From documents cited by our correspondent, the minimum investment required for a CNG station with 2 dispensers and 4 hoses co-located in an existing or inactive station capable of dispensing 250,000 standard cubic feet daily SCFD or 500,000 SCFD of natural gas equivalent to 7,480-15,000 liters of petrol a day is approximately N300 million.
Also, a dedicated CNG station serving trucks with a daily dispensing capacity of 500,000 SCFD to 1,000,000 SCFD of natural gas equivalent to 14,280 to 28,000 liters of diesel a day requires an investment of approximately N1.4 billion.
Similarly, Dan D Kunle has disclosed that Nigeria’s current oil and gas institutional framework is filled with political patronage and so cannot attract international investors. According to him, the international oil companies are watching. He said they know that the country’s oil sector needs restructuring before they will bring their money. “As soon as the President inaugurates his cabinet and calls the IOCs to a table, and with institutional clean up, they will step in. We need to quickly turn around the governance structure to attract investment.”
Also, recently, the Nigerian National Petroleum Company (NNPC) Limited secured a $3 billion Emergency Crude Repayment Loan from the African Export-Import (AFREXIM) Bank. In a short statement disclosing the deal, the NNPC said the commitment letter, which was signed at AFREXIM Bank’s headquarters in Cairo, Egypt, will enable it to support the federal government in its ongoing fiscal and monetary policy reforms aimed at stabilizing the exchange rate market.
The announcement came at a time Nigeria’s crude oil production fell by 40,000 barrels per day (bpd).
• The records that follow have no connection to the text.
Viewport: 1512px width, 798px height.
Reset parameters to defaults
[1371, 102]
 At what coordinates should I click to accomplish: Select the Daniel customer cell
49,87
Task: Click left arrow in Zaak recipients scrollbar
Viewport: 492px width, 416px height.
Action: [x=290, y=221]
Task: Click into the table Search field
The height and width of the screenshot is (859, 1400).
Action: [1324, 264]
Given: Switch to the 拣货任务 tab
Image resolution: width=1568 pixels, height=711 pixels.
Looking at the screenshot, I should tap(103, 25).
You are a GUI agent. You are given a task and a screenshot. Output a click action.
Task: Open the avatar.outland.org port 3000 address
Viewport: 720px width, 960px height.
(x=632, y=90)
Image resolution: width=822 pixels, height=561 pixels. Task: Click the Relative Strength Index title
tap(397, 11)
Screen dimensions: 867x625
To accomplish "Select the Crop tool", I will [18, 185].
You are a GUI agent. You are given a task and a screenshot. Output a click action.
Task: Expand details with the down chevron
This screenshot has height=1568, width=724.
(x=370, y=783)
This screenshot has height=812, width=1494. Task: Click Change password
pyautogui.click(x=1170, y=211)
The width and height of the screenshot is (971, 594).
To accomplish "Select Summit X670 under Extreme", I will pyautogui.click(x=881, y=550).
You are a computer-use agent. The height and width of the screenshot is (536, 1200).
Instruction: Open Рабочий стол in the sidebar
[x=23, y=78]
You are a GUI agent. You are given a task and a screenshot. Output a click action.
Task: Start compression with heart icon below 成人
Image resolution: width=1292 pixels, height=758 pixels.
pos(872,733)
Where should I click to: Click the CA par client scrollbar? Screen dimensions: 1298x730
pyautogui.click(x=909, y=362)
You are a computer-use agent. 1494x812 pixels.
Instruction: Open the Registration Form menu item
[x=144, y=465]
Nigeria’s crude oil output slid to 1.295 million bpd in July from 1.255 mbpd in June. For a long while, Nigeria hardly fulfilled the 1.8 mbps OPEC quota as it battled operational and security issues. In February, it only reached 1.38 mbpd, representing the highest production output since the beginning of the year.
Reacting to the development, analysts said the NNPC should ordinarily be ashamed and concerned about the drop in crude oil output, which will worsen the value of the naira, rather than turning itself to the finance ministry that should be assigning itself the mandate of supporting the naira.
According to a report, NNPC has over 55% equity in the largest producing oil and gas fields in Nigeria. The report further states that while the general perception is that NNPC is mainly a joint venture partner in producing assets that it doesn’t operate, the reality is that NNPC has 100% in several producing assets, most of them underperforming because of the company’s poor technical delivery.
Efforts to get NNPC to react to this report proved abortive as the company’s spokesman, chief corporate communication officer, NNPC Limited, Mr Garba Deen Muhammad, did not reply to text messages sent to him as at the time of filing in this report.